The energy shock is moving into the real economy much faster than most desks anticipated. Three weeks into the US Iran conflict, the Strait of Hormuz is effectively impaired, and with Brent pushing past 112 dollars, we are no longer looking at a price spike but a structural bottleneck. While the strip implies an eventual return toward 80 dollars by late 2027, shipping confidence takes far longer to rebuild than a ceasefire takes to sign. Our house view is that Brent remains a primary headwind north of 90 dollars through the second quarter.


In South Africa, the transmission is immediate and painful. Energy spikes are hitting fuel and fertiliser which together account for nearly half of farm input costs. The fact that the vast majority of our grain moves by road adds a second layer of pressure to a food inflation trajectory that had only recently moderated below 4 percent. The FRA market is currently pricing in nearly 100 basis points of SARB tightening, but we disagree with that move. Hiking into a supply driven shock would be a mistake for a consumer whose consumption is already set to decelerate toward the 2 percent mark this year. Our base case is that the SARB holds.

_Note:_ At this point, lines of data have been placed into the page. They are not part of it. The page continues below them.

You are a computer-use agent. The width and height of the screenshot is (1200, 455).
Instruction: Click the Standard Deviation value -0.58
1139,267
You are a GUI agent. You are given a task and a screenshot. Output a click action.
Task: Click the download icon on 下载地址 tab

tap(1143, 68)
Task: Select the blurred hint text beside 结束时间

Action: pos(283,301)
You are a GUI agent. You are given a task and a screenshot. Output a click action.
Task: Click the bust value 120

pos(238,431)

We expect the worst of the volatility and dislocation to be concentrated in the first half of 2026. As alternative supply routes come online and the initial shock gets absorbed into base effects, the second half should bring a calmer environment, albeit one where oil prices remain structurally higher than pre conflict levels. Into 2027 we see a more realistic backdrop: elevated energy costs persist as a feature rather than a crisis, volatility normalises, and markets begin to reprice around a new equilibrium rather than reacting to daily headlines from the Gulf.

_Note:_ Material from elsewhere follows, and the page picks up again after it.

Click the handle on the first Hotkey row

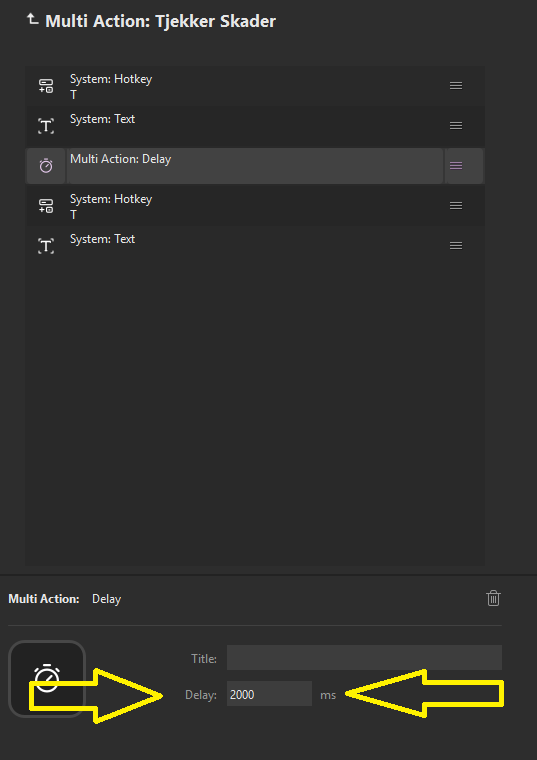(x=456, y=86)
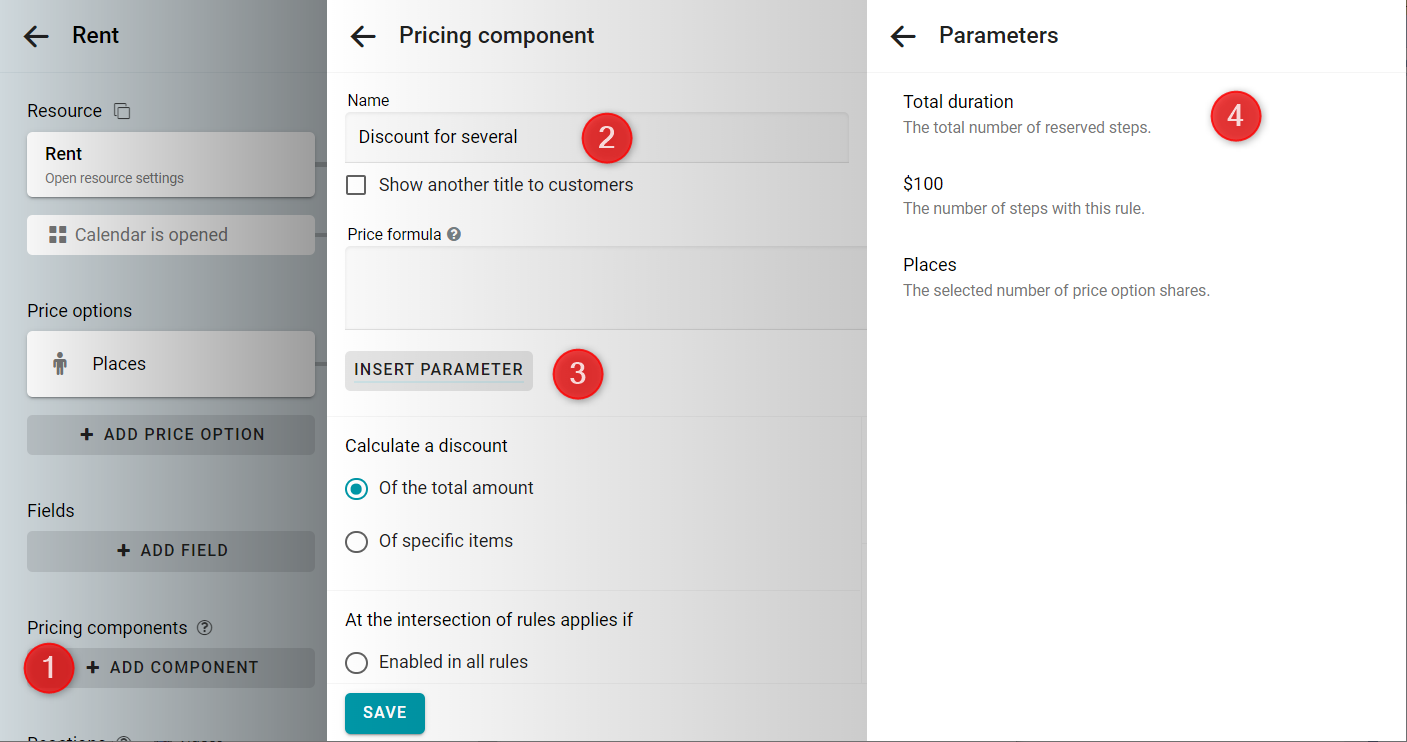
Task: Click the person icon on Places option
Action: (x=59, y=364)
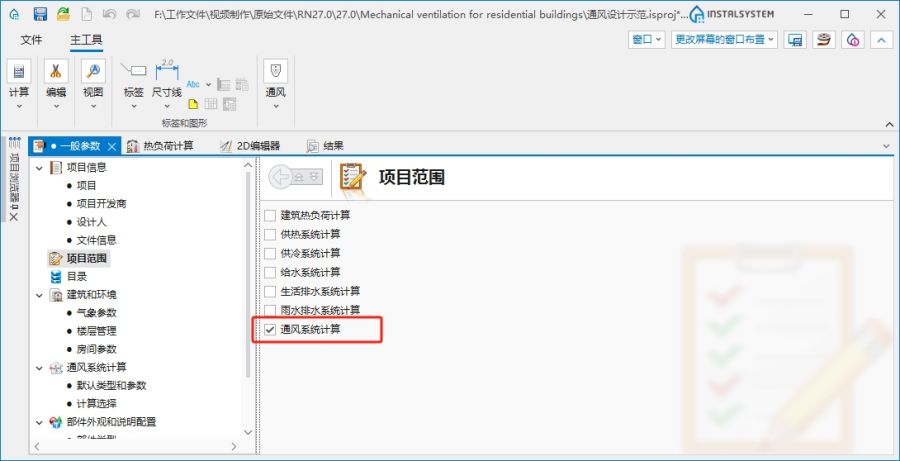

Our positioning across the JSE reflects this view. We see the most compelling value in food retail, where the sector is trading in the mid 15s on a forward PE basis, a significant discount to the long term average of roughly 19x and a rare entry point into high quality defensive cash flows. We also remain overweight on banks, where dividend yields in the 7 to 8 percent range provide a robust margin of safety. Conversely, we are avoiding discretionary retail where clothing pricing power has effectively vanished against global disruptors. Until we see a durable peace, protecting the downside is the only trade that matters.